> **Exercise goal**: Your task is to find every line of the data that holds the string "gray" and copy it.

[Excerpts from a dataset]
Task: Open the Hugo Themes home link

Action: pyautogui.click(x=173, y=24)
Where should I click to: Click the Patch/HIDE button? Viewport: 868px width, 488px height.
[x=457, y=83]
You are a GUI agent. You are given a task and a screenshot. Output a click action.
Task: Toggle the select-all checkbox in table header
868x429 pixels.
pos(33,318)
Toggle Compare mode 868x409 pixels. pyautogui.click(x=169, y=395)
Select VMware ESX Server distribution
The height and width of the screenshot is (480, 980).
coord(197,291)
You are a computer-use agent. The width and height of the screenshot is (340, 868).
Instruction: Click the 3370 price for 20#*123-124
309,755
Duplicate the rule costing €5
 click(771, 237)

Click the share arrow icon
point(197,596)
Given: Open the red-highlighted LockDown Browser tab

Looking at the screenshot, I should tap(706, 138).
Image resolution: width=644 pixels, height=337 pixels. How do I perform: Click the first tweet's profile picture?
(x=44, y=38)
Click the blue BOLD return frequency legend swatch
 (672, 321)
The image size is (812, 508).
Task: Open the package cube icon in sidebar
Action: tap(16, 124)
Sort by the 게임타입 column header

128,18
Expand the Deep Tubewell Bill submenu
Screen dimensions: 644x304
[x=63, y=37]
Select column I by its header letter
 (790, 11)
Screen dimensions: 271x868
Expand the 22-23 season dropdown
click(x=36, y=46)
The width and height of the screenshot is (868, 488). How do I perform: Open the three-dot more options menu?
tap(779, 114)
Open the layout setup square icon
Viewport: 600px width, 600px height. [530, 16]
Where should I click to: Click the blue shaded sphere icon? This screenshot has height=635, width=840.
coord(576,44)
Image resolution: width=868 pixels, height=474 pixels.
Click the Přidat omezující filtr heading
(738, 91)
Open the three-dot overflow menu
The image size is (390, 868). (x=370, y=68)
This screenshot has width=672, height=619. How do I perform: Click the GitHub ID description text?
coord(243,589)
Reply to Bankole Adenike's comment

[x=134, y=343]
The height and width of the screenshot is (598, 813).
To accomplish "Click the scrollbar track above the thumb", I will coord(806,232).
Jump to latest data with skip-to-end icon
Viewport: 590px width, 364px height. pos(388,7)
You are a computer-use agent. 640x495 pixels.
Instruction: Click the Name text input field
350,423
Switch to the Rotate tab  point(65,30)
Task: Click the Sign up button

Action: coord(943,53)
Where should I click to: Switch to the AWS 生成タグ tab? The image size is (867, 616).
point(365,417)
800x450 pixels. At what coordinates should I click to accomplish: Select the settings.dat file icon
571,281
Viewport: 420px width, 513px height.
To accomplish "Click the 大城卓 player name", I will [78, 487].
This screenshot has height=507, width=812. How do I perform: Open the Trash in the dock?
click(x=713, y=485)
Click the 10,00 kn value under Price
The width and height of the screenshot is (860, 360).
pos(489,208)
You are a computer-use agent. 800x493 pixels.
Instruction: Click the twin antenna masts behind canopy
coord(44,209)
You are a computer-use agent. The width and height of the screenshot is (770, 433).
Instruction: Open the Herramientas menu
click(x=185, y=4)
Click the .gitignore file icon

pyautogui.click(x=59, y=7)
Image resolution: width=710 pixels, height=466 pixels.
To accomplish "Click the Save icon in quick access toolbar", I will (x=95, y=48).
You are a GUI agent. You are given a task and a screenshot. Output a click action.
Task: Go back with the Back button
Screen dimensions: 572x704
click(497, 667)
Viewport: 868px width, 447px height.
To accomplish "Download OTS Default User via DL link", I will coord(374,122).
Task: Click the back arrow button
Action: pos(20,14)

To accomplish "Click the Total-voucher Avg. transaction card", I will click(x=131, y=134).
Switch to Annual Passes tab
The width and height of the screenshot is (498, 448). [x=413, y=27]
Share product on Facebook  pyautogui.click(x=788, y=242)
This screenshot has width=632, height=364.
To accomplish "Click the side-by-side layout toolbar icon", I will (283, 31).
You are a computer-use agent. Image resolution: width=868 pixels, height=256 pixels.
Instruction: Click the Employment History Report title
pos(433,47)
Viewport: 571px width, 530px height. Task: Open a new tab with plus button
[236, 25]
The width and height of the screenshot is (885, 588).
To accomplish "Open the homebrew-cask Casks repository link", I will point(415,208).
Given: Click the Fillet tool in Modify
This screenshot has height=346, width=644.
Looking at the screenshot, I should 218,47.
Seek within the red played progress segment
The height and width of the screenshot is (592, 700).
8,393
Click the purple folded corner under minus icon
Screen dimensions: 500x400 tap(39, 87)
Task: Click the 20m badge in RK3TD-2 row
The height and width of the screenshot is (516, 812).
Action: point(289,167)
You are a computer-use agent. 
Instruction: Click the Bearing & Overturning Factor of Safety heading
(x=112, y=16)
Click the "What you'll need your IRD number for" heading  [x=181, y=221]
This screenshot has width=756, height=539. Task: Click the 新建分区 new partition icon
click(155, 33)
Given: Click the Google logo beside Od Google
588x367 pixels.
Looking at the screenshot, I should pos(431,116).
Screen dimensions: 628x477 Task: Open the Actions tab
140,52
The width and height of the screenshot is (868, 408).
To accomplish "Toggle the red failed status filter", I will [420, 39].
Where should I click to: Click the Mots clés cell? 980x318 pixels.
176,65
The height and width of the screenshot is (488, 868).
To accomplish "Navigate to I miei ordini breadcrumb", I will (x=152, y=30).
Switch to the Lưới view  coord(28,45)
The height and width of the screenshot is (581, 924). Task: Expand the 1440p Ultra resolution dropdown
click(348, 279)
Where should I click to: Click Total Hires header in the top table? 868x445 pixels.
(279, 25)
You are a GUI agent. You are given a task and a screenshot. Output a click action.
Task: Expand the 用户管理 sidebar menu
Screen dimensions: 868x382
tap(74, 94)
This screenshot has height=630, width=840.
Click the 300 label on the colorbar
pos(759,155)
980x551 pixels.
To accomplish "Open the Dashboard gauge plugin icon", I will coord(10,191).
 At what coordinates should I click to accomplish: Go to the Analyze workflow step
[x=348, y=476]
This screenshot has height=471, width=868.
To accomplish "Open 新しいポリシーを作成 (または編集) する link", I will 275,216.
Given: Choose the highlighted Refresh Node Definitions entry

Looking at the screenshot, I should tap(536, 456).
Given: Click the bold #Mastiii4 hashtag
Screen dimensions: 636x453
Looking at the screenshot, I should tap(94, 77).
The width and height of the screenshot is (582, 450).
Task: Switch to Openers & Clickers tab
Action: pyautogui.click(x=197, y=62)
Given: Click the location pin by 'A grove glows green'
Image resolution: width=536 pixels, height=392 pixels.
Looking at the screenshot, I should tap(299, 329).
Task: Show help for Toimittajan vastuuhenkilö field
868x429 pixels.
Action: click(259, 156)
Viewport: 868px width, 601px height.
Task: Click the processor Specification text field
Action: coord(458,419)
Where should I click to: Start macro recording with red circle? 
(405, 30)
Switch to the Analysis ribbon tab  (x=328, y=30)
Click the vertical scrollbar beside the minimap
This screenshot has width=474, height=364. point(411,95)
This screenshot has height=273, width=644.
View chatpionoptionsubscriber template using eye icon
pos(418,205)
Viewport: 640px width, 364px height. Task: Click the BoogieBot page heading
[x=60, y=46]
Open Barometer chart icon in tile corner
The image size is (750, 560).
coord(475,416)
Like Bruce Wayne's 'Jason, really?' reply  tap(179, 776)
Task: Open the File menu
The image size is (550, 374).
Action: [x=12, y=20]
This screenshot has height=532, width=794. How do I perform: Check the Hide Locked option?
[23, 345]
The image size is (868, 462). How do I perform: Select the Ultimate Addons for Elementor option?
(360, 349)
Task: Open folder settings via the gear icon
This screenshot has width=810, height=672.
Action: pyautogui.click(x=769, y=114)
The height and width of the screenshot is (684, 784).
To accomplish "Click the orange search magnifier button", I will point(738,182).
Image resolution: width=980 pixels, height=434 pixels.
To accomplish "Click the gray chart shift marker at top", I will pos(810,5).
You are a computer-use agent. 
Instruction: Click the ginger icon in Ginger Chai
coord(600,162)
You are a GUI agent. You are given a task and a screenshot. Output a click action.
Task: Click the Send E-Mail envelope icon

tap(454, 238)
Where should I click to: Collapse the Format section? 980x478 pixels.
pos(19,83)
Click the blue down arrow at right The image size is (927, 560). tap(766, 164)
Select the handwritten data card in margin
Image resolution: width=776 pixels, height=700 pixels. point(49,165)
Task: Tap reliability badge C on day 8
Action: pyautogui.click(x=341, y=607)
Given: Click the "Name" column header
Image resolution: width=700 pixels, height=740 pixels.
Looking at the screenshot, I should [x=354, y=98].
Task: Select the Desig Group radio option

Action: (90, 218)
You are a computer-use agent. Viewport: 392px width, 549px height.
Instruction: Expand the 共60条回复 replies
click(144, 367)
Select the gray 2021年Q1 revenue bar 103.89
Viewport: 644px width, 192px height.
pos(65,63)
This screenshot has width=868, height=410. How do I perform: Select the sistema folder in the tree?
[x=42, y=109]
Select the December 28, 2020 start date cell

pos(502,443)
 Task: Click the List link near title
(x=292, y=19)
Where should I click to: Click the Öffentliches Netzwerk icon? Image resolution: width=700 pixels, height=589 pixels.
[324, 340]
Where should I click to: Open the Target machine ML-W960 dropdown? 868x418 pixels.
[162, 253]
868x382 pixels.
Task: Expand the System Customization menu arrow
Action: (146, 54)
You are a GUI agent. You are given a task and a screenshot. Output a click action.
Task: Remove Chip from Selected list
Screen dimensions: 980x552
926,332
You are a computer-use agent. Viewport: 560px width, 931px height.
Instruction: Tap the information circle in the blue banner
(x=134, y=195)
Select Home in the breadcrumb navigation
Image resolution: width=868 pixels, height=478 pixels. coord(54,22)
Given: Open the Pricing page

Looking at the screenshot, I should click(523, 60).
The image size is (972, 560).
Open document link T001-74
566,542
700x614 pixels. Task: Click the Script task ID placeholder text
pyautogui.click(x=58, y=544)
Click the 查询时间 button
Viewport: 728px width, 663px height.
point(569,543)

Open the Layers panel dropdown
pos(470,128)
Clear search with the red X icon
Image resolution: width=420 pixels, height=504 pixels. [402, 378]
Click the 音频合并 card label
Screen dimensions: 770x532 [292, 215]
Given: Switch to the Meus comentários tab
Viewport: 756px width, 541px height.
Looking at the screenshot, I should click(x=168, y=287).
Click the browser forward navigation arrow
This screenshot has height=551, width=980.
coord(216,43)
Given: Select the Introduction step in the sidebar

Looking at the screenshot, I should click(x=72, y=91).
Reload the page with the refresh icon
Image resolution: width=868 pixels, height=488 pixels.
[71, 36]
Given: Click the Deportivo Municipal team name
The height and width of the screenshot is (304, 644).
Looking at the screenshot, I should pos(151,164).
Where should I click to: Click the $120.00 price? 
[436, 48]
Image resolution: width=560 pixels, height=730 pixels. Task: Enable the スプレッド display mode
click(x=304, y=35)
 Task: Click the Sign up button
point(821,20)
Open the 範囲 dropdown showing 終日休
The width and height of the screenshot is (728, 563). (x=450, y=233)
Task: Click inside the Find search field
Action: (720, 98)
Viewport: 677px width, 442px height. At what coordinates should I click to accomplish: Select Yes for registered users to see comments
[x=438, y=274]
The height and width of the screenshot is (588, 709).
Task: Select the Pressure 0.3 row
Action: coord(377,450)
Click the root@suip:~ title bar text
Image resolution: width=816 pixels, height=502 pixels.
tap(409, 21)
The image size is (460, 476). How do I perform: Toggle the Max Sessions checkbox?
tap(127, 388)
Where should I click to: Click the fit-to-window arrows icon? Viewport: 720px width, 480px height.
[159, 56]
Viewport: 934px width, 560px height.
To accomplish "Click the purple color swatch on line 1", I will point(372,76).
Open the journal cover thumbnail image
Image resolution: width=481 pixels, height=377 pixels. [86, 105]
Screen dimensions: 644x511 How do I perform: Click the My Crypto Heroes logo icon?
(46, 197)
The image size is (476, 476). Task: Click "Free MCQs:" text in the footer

> **Answer space**:
To accomplish "Click the gray chart shift marker at top", I will pos(810,5).
Select the gray 2021年Q1 revenue bar 103.89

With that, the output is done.